I’ve been running a home media server / homelab for about six months now, running the usual bunch of services with Jellyfin to serve everything up. Besides a brief misadventure with Kubernetes, it’s been pretty reliable, and I don’t use a single streaming service anymore.

The only issue is that I’m a security analyst by trade, so I’m obsessed with making dashboards, and none of these services provide any metrics. Thankfully, there’s a way around that.

My server#

I run all my services on a Lenovo ThinkCentre M920T workstation tower that my work was getting rid of. It’s got an Intel i7-9700, 32GB of RAM, and I’ve slapped a random 2TB spinning rust disk in there for storing media - which is rapidly filling up, no thanks to rising disk prices…

An image of my home server, positioned on top of a wardrobe. — Perched in my “server room”

In any case, it has more than enough grunt to run everything I need. Right now, everything just runs as Docker containers on Debian, fronted by Caddy and CrowdSec.

Monitoring#

Before getting into the fancy black-box observability stuff, I want to provide an overview of what I use to actually store everything.

For all my monitoring and dashboarding needs, I use bits and pieces of Grafana Labs’ open-source stack - namely Grafana itself, Alloy, Loki, and Tempo:

Grafana, as you probably know, is for querying and dashboarding with the telemetry DBs.
Alloy is Grafana’s distribution of the OpenTelemetry Collector - all my telemetry data goes through Alloy, then is shipped off to the DBs.
Loki stores all my log data.
Tempo stores OpenTelemetry trace spans, and can generate metrics from them.

For metrics, I use plain old Prometheus instead of Grafana Mimir.
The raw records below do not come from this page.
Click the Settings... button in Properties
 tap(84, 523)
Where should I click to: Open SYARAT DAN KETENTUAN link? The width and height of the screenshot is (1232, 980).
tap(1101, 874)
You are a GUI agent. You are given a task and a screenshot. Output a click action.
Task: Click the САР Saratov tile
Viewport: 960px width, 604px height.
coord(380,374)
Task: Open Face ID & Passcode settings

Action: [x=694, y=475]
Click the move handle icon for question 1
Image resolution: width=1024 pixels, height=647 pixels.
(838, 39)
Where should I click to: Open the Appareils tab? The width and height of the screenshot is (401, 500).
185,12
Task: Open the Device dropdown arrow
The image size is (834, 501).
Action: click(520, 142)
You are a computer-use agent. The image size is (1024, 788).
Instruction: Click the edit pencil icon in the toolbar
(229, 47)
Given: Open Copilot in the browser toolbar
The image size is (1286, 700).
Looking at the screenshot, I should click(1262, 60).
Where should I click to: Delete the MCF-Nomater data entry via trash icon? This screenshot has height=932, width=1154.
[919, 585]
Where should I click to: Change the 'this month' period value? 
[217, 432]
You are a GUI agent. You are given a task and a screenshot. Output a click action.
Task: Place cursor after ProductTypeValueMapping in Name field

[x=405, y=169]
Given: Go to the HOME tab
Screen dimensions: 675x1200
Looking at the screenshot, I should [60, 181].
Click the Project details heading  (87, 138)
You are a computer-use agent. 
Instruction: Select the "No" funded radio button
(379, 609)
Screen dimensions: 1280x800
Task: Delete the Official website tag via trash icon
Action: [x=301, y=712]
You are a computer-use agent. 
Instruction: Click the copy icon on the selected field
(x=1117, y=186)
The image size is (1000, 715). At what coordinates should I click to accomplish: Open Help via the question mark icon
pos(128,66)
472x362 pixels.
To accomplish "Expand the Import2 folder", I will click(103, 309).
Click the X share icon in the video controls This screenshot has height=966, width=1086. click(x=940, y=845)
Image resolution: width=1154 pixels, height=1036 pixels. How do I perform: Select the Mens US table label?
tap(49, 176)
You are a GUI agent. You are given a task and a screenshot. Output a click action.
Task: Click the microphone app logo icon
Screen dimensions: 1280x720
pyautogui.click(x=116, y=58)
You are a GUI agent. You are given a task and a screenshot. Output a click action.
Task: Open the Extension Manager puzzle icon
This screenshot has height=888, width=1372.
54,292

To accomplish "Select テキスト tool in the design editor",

I did run Mimir for a while (during that Kubernetes misadventure), and it’s great for high volumes of metrics, but I found it a bit difficult to operate at my scale.

With this setup, I have Alloy scraping metrics from anything exposing a /metrics endpoint (including pulling from cAdvisor and Node Exporter), pulling all the logs out of my Docker containers and the node, then shipping them off to Prometheus and Loki.

Tempo and Beyla#

I use Tempo almost exclusively for the black-box observability stuff - nothing I run offers OpenTelemetry traces by default. When paired with Grafana Beyla, I can shake out trace spans and metrics for services with no built-in observability features at all.

Beyla is another bit of Grafana Labs kit - and soon to be an official OpenTelemetry project - that uses eBPF to generate traces and metrics for applications by monitoring network traffic. For those unaware, eBPF is a Linux technology for loading small programs in the kernel at runtime, usually for networking-related tasks.

Beyla is built into Alloy, so with a bit of configuration, you can set it up quite quickly:

// run Beyla against services
beyla.ebpf "services" {
  ebpf {
    track_request_headers = true
    context_propagation = "all"
  }
  discovery {
    instrument {
      open_ports = "<PORT>,<PORT>"
      containers_only = true
    }
  }
  metrics {
    features = ["application", "network"]
  }
  output {
    traces = [otelcol.processor.batch.default.input]
  }
}

// scrape and ship off to Prometheus
prometheus.scrape "beyla" {
  targets = beyla.ebpf.services.targets
  honor_labels = true
  forward_to = [prometheus.remote_write.metrics.receiver]
}

// batch and ship off to Tempo
otelcol.processor.batch "default" {
  output {
    traces  = [otelcol.exporter.otlphttp.traces.input]
  }
}

You can point Beyla at any comma-separated list of ports, and it’ll automatically instrument them, spitting out trace spans and RED (Rate-Error-Duration) metrics. In this case, I’m only looking at executables running inside a container.

Traces#

With everything wired up, trace spans are now viewable in Grafana through the Traces Drilldown feature, including span metrics generated by Tempo:

And trace spans themselves, including context propagation to other services:

A screenshot of a trace span in Grafana Traces Drilldown.

Metrics#

As previously mentioned, Beyla will generate RED metrics by looking at all the incoming and outgoing calls for each service you instrument - there’s a full list of the generated metrics available here.

Now that metrics are available, we can put them to use in dashboards - here’s a quick example of a few panels in the Beyla RED Metrics example dashboard:

A screenshot of inbound and outbound HTTP duration/rate in the dashboard.

Conclusion#

With all this set up, I now have metrics, logs, and traces for services where I could previously only get logs, with very little setup required. It’s worth noting that while the metrics are limited to network traffic, if a service offers an API, you can often use an exporting script to convert that information to Prometheus metrics too.

The services I run aren’t necessarily full “black-boxes” either - they’re all open-source, so you could definitely inject OpenTelemetry’s other auto-instrumentation options, but that’s less fun.

There’s probably not a whole lot of practical use for this in my setup (besides “ooh graphs”), but for actual use cases where you need to monitor e.g. an old legacy application, it’s probably pretty great.